Before ever pitching for Orioles, Andrew Cashner invested himself in meshing with new mates

Jon Meoli
Contact ReporterThe Baltimore Sun

The squirrel is wearing a cowboy hat, smoking a cigarette, holding a miniature replica gun and is mounted beside the nameplate on pitching prospect Hunter Harvey's locker in the Orioles clubhouse.

If the nickname it represents isn't the most flattering, the value of it is. Harvey sees it and every other bit of attention paid to him by new Orioles starter Andrew Cashner as vital to his growth as a major leaguer. And the taxidermy token above his locker looms over the whole pitchers’ side of the clubhouse as a symbol of the newest member's influence this spring.

A deliberate schedule prescribed that the 31-year-old Cashner wouldn't face a team wearing another club's colors until Sunday night — two weeks after he arrived at camp. That means aside from getting his work in throwing simulated games and bullpens, he has used his time in Sarasota to ensure not only his own comfort in his new environs but that he's as much a part of the off-field fabric of the rotation as the stitching on a glove.

"If you invest in people, you become rich through people," Cashner said. "I don't know — I just enjoy competition, and I think that competition brings the best out of people. That's kind of what spring training is all about. It's having that edge, that competitive advantage, and also still being friends when you come back inside. I think we're all here for one goal, and that's to win."

Cashner has established all that in several ways this spring, and his teammates are taking notice. They know him, even without Cashner having been put in a true game setting, as the type of competitor who would just as soon breathe his last breath than lose. He's taken Harvey under his wing, served as a set of blinders to keep Dylan Bundy looking forward whenever he mentions 2017 and spent the spring’s sole day off fishing with reliever Richard Bleier on a mutual friend's boat.

"Most guys would just try and find their way, and he's branched out and not only acclimated to his surroundings but kind of blossomed and helped other people," Bleier said.

The Orioles clubhouse has always been known as a place for journeymen to find a home and flourish, and while Cashner might not qualify for that label, the veteran starter is doing more than going through the new-club motions.

He's not concerned that the well-worn spring training plan set out for him will leave him behind when the season starts, so he's sought to create a comfortable setting for those around him as well as himself.

His locker, beside Bundy's and near Chris Tillman's, is where the starters seem to convene every morning before they go about their daily routines. He sees the mornings, before pitchers leave for road games or head out to work behind Ed Smith Stadium, as just as important as the day's physical work.

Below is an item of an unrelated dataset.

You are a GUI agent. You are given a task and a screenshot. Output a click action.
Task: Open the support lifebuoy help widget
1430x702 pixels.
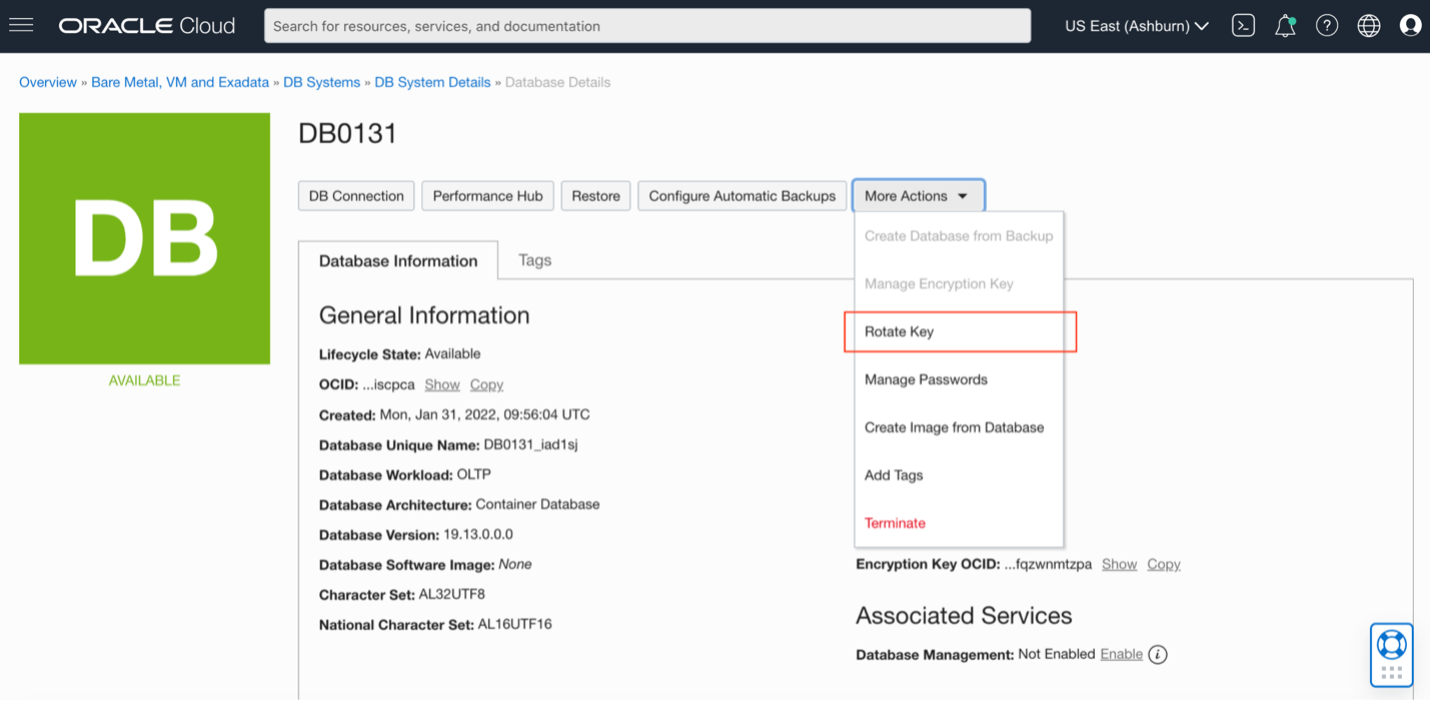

"The more I've been here, I think the communication has been great from the start," Cashner said. "I think it couldn't have been a better fit for me as far as the guys on the team. I think this has been a great fit for me, just because I share a lot of the same interests with a lot of the players here."

Cashner’s interest in hunting and fishing isn't unique to him or the Orioles, but it's provided a common ground to begin to build the baseline for what he wants — to win. He's got his hobbies in common, but he wants to drag a rotation that's been mired in struggles out of that and he's unafraid to share his experiences with his new teammates to make that happen.

"He stays on you," said Harvey, the youngest of the bunch. "He's going to help push you. He wants to win. He talks about it all the time: 'I'm here to win. I don't care how we do it. I want to win.' Having him in the clubhouse is going to be big for this team."

Cashner's schedule, which has to this point occurred mostly outside the public view, has allowed for all of his personality to shine in the Orioles clubhouse. It's about creating comfort on both sides, something he's particularly invested in. That's why he requested and received ownership's assurance that his trademark beard can stay, provided it is trimmed, on a club where facial hair outside a well-manicured goatee is outlawed.

"I just think it's a part of who I am, and it's a part of my personality — it's just me," he said. "I think this length is kind of what it's supposed to be, I guess."

He's been on a team — the Miami Marlins — where he had to shave it, and said he'd not be with the Orioles if that was required again. But if that provision in his signing was made in the interest of creating comfort for the Orioles' only free-agent pitching addition from outside the club, he's repaid that over his first few weeks before debuting in a game by trying to create a comfort with everyone around him in short order.

"It couldn't be a better fit for me, me as a person and as an individual," Cashner said. "I think there's a lot of like-minded players here who do the same things I like to do, the same way I think."

And on the pitching staff, he's set himself up to be the avatar for what's different between the league-worst rotation from 2017 and the season to come.

"I keep letting [Bundy] know that every time he says ‘last year,’ it's over with," Cashner said. "This is a new slate, a new group of guys and a chance to write our own book."